Holm L, Sander C
European Molecular Biology Laboratory, European Bioinformatics Institute, Genome Campus, Cambridge CB10 1SD, UK.
Nucleic Acids Res. 1998 Jan 1;26(1):316-9. doi: 10.1093/nar/26.1.316.
The FSSP database and its new supplement, the Dali Domain Dictionary, present a continuously updated classification of all known 3D protein structures. The classification is derived using an automatic structure alignment program (Dali) for the all-against-all comparison of structures in the Protein Data Bank. From the resulting enumeration of structural neighbours (which form a surprisingly continuous distribution in fold space) we derive a discrete fold classification in three steps: (i) sequence-related families are covered by a representative set of protein chains; (ii) protein chains are decomposed into structural domains based on the recurrence of structural motifs; (iii) folds are defined as tight clusters of domains in fold space. The fold classification, domain definitions and test sets for sequence-structure alignment (threading) are accessible on the web at www.embl-ebi.ac.uk/dali . The web interface provides a rich network of links between neighbours in fold space, between domains and proteins, and between structures and sequences leading, for example, to a database of explicit multiple alignments of protein families in the twilight zone of sequence similarity. The Dali/FSSP organization of protein structures provides a map of the currently known regions of the protein universe that is useful for the analysis of folding principles, for the evolutionary unification of protein families and for maximizing the information return from experimental structure determination.

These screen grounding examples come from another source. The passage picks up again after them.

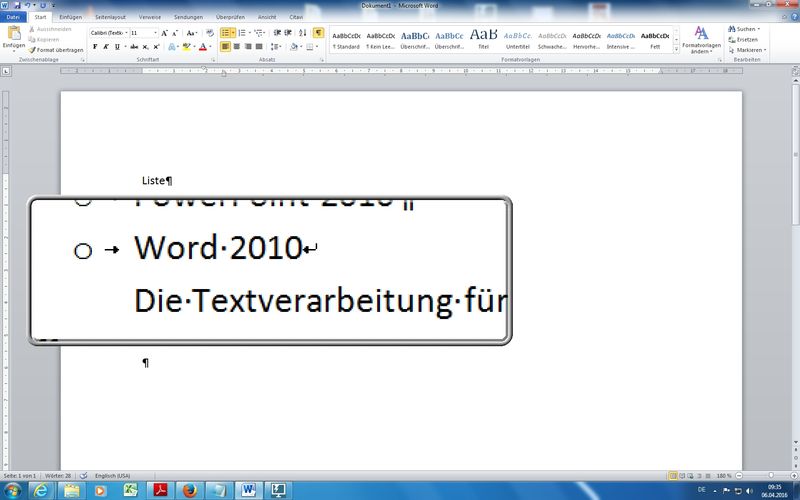Apply the Titel style

click(483, 38)
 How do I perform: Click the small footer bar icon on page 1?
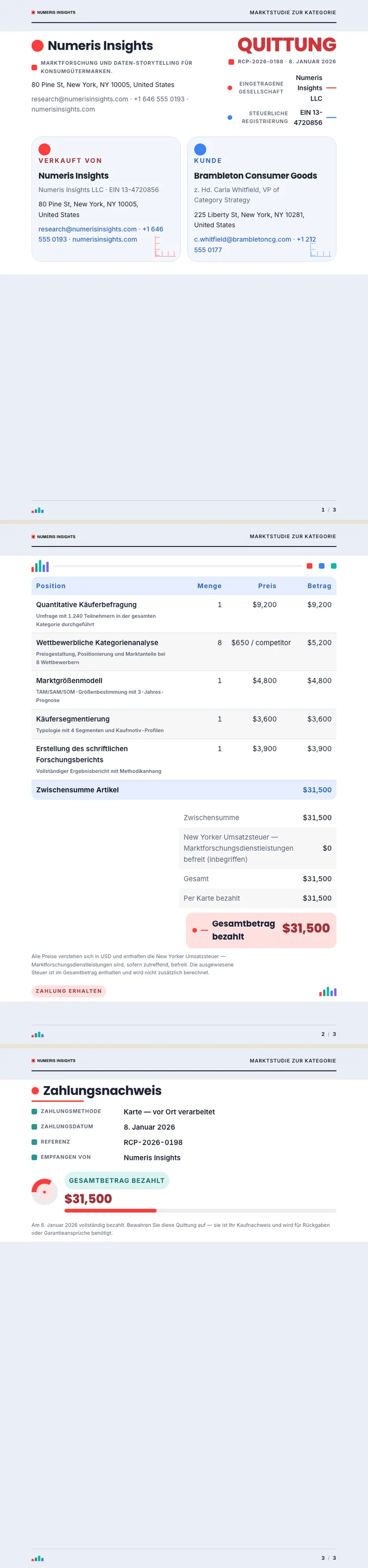[38, 510]
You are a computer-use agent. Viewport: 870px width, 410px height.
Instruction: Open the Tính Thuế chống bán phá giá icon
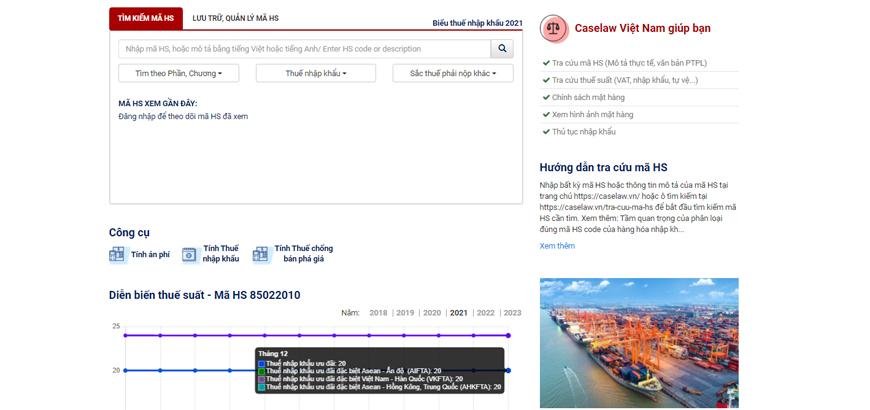(261, 255)
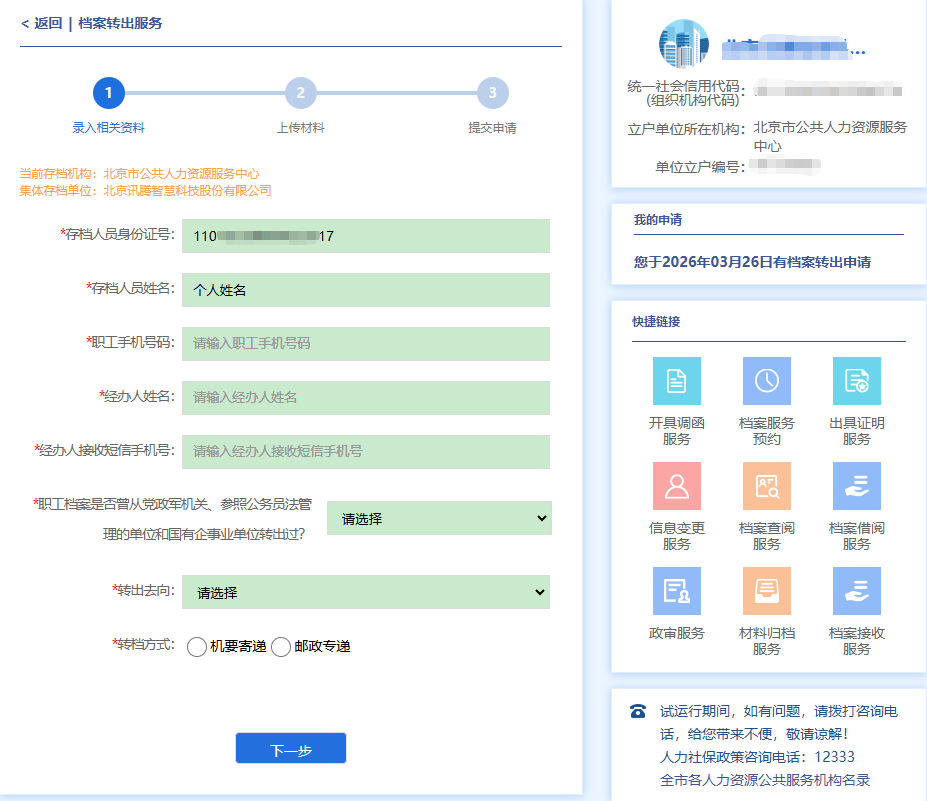This screenshot has width=927, height=801.
Task: Expand the 转出去向 dropdown
Action: point(366,592)
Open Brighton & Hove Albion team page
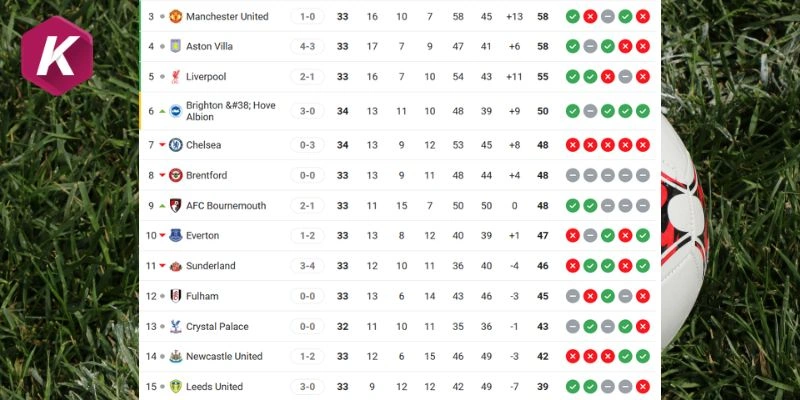The image size is (800, 400). 230,111
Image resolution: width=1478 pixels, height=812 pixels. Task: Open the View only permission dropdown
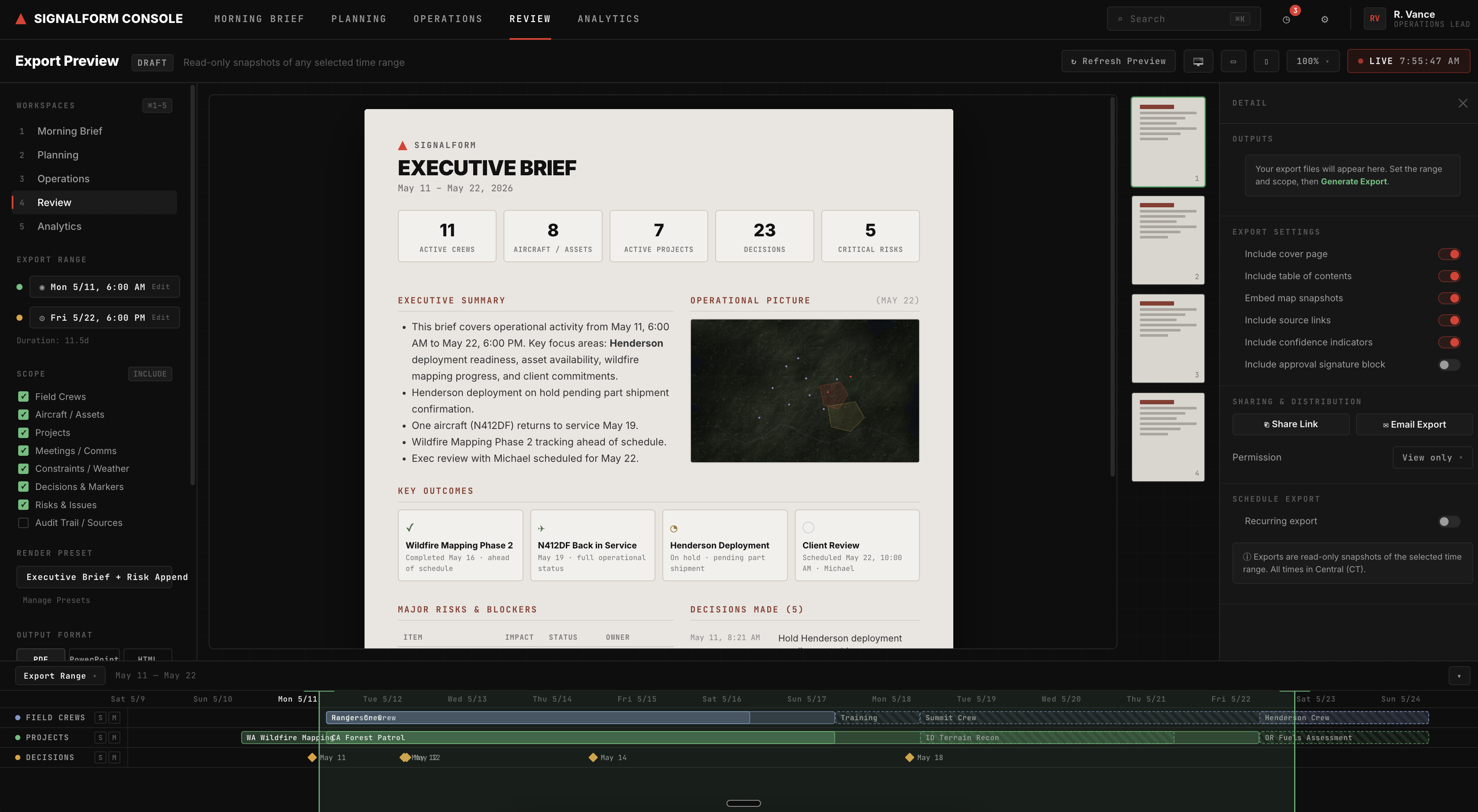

FSSP数据库及其新补充内容——大理结构域词典,提供了所有已知3D蛋白质结构的持续更新分类。该分类是通过一个自动结构比对程序(大理)对蛋白质数据库中的结构进行全对全比较得出的。从所得的结构邻居枚举(在折叠空间中形成令人惊讶的连续分布)出发,我们通过三个步骤得出离散的折叠分类:(i)与序列相关的家族由一组代表性蛋白质链覆盖;(ii)根据结构基序的重复将蛋白质链分解为结构域;(iii)折叠被定义为折叠空间中紧密的结构域簇。折叠分类、结构域定义以及用于序列-结构比对(穿线法)的测试集可在网站www.embl-ebi.ac.uk/dali上获取。该网络界面在折叠空间中的邻居、结构域与蛋白质之间以及结构与序列之间提供了丰富的链接网络,例如可通向一个在序列相似性临界区域的蛋白质家族明确多重比对数据库。蛋白质结构的大理/FSSP组织提供了一张蛋白质宇宙当前已知区域的图谱,这对于折叠原理分析、蛋白质家族的进化统一以及最大化实验结构测定的信息回报都很有用。